» What is required:
Once the line holding "Expand the Scripts folder arrow" appears, repeat it and each line after it to the end of the data, exactly and with nothing else; pictures stay out.
Start of Block
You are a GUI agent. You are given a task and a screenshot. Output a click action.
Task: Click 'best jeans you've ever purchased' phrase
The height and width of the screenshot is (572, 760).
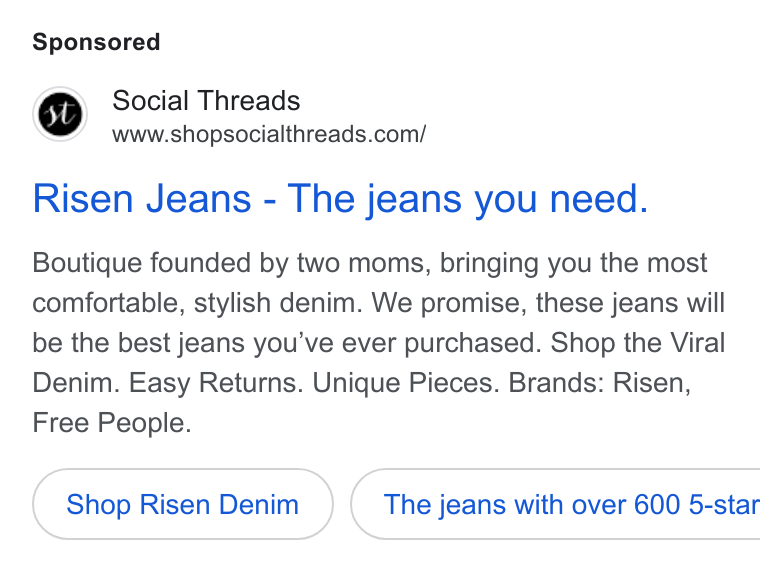click(330, 343)
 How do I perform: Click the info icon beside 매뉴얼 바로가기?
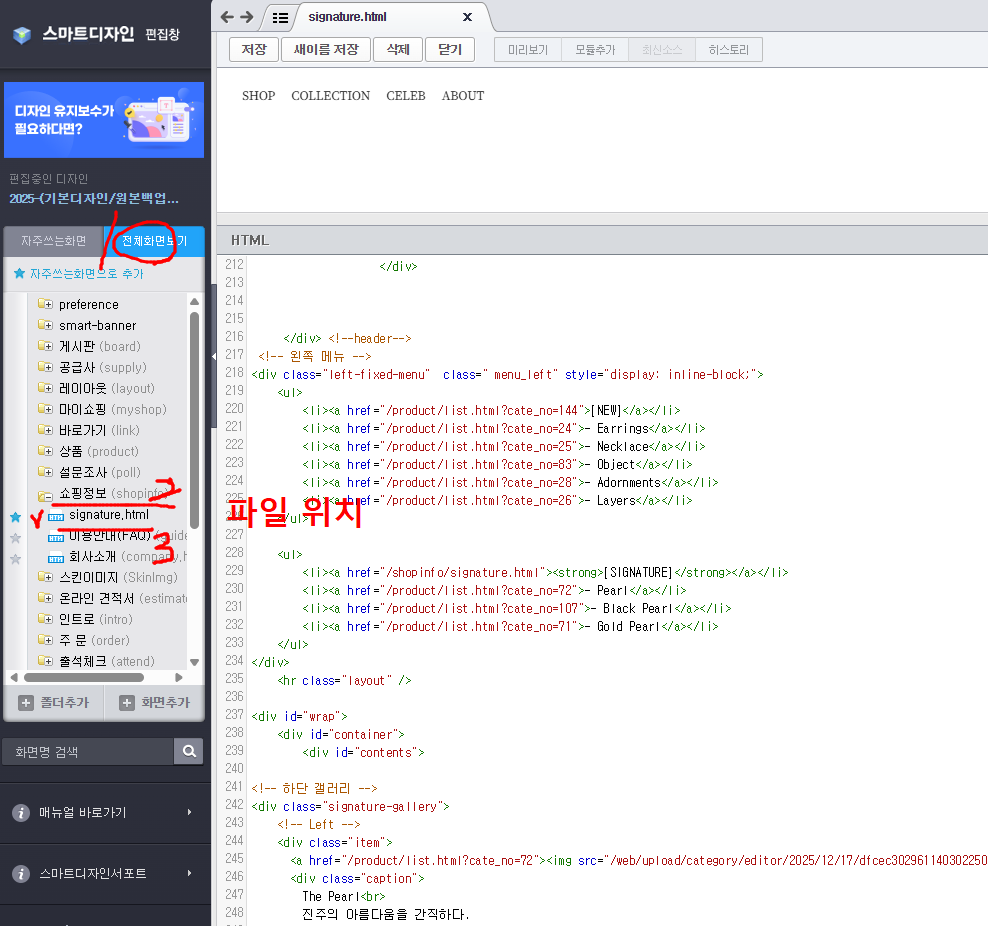[x=20, y=813]

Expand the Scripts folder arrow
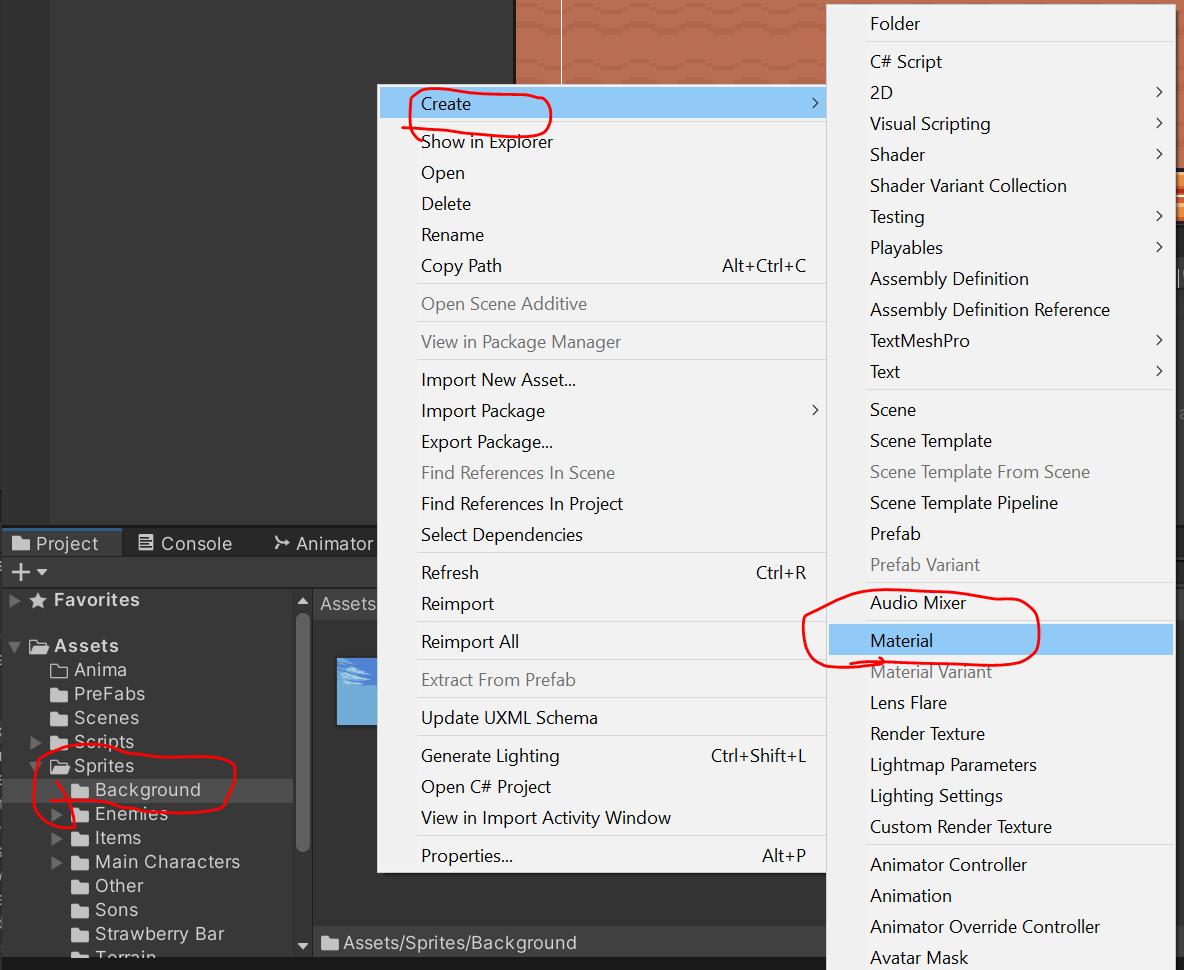click(x=37, y=742)
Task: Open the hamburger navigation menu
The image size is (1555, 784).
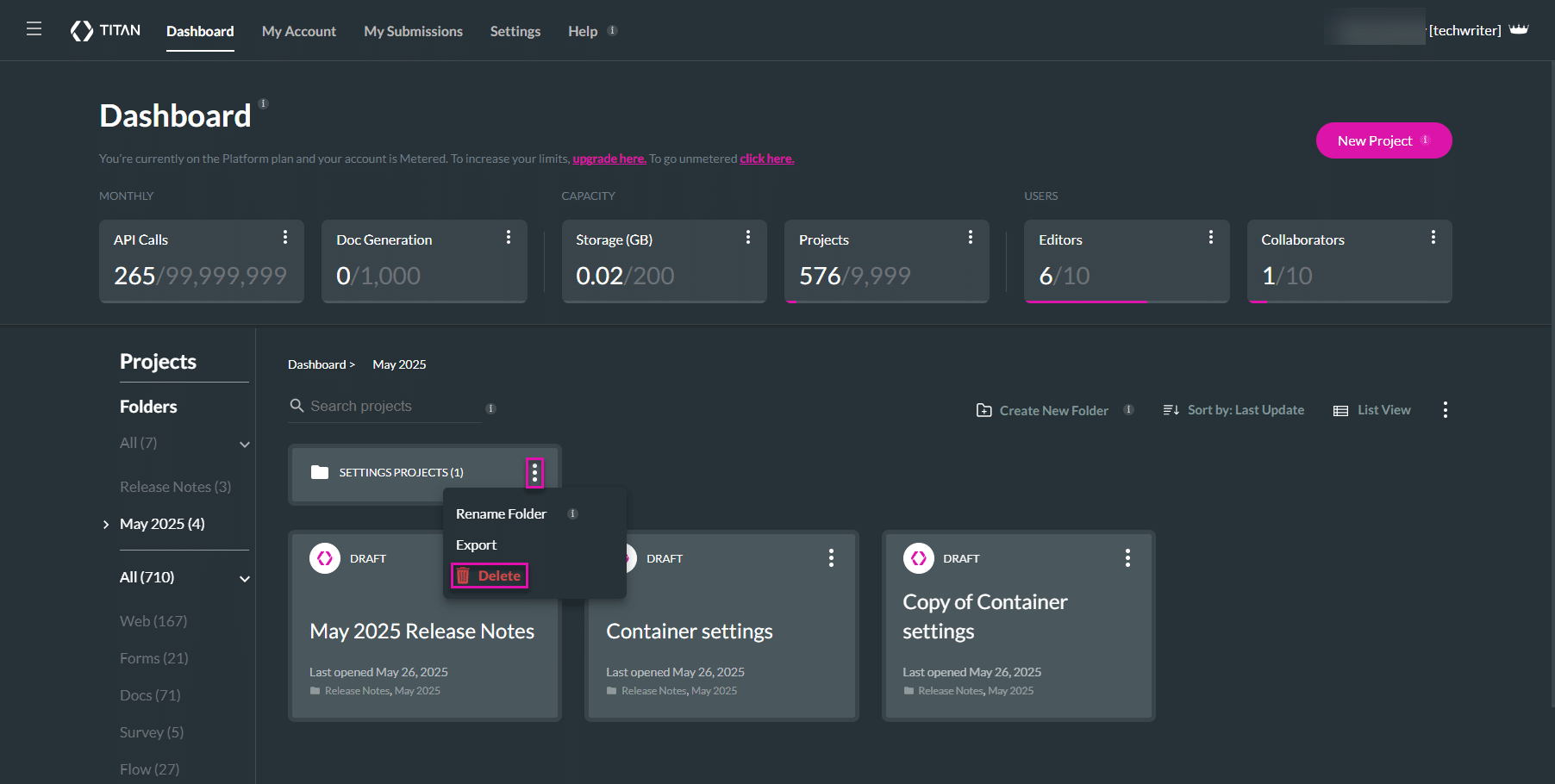Action: point(34,29)
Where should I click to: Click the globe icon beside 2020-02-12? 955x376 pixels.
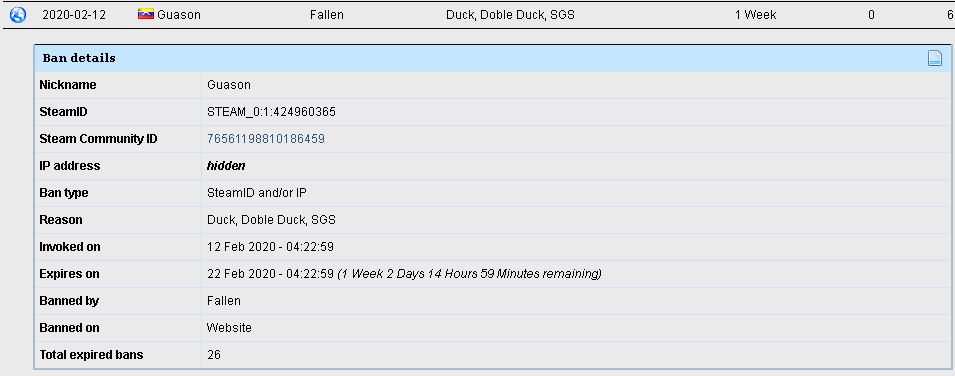(18, 15)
End of Block
» Output below:
Expand the Scripts folder arrow
click(x=37, y=742)
Task: Open the hamburger navigation menu
The image size is (1555, 784).
Action: point(34,29)
Where should I click to: Click the globe icon beside 2020-02-12? 955x376 pixels.
(18, 15)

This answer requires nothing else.